Re: [PATCH/RFC] PCI prepare/activate instead of enable to avoid IRQ storm and rogue DMA access

Previous thread: [PATCH 00/22 take 3] UBI: Unsorted Block Images by Artem Bityutskiy on Wednesday, March 14, 2007 - 8:19 am. (88 messages)

Next thread: [IDE] au1xxx: Fix use of mixed declarations and code by Ralf Baechle on Wednesday, March 14, 2007 - 8:26 am. (1 message)
From: Tejun Heo
Date: Wednesday, March 14, 2007 - 8:23 am

Hello, all.

This patch started off from the following thread.
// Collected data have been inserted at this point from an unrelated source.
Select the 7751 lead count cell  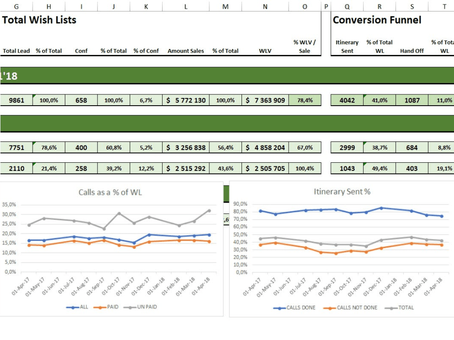click(x=17, y=147)
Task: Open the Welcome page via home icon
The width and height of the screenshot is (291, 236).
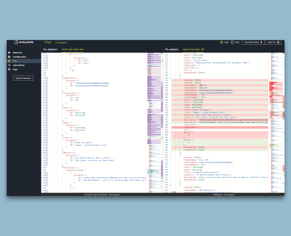Action: coord(9,53)
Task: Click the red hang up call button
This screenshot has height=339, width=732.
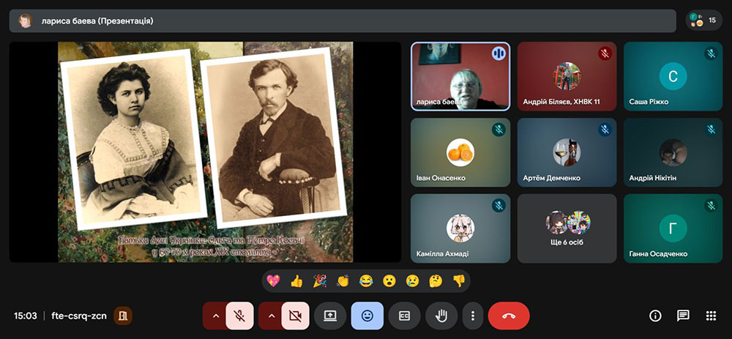Action: click(x=509, y=316)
  http://thread.gmane.org/gmane.linux.ide/16899

The problem is that a PCI device can be in any arbitrary when it gets
enabled and the device has to be enabled for its driver to
initialize/reset it.  The most common case this causes headache is as
follows.

Let's assume there's a device which shares its INTX IRQ line with
another device and the other one is already initialized.  During boot,
due to BIOS's fault, bad hardware design or sheer bad luck, the device
has got a pending IRQ.  When its driver enables the device, the
pending IRQ hits INTX.  The IRQ line has been enabled by the other
driver sharing the IRQ but IRQ handler for this device hasn't been
registered yet.  So, screaming interrupts.  IRQ subsystem shuts up the
IRQ line in an attempt to save the machine from complete lockup and
both devices end up dead.

There seem to be other scenarios that this can be triggered as,
reportedly, similar behavior is also observed when IRQ line is not
shared.  I suspect similar thing can and is more likely to happen
while resuming as the device can really be in any random state.

The dilemma here is that 1. the device needs to be enabled to be
initialized/reset 2. enabling the device may cause all hell to break
loose.  Note that bus mastering has similar risks and we are currently
dealing with that by doing pci_set_master() from each driver after
certain initialization steps are taken.

This patch expands the pci_set_master() approach.  Instead of enabling
the device in one go, it's done in two steps - prepare and activate.
'prepare' enables access to PCI configuration, IO, MMIO but prohibits
the device from bus mastering or raising IRQ by adjusting respective
PCI control bits prior to enabling the device.  The second step
'activate' allows the device to bus master and raise IRQs.  Typical
initialization would look like the following.

  static int __devinit my_init_one(blah blah)
  {
	...

	rc = ...
From: Alan Stern
Date: Wednesday, March 14, 2007 - 10:04 am

In several cases this problem has indeed come up and been fixed by adding
a PCI quirk routine to turn off the device's pending IRQ.

Alan Stern

-

From: Stephen Hemminger
Date: Wednesday, March 14, 2007 - 10:07 am

On Thu, 15 Mar 2007 00:23:02 +0900

The problem is the BIOS is busted on these machines. How much effort
do we want to put into dealing with systems with broken BIOS?
I would rather have the root cause fixed than creating a bandaid that
has to be maintained for all the other architectures and platforms.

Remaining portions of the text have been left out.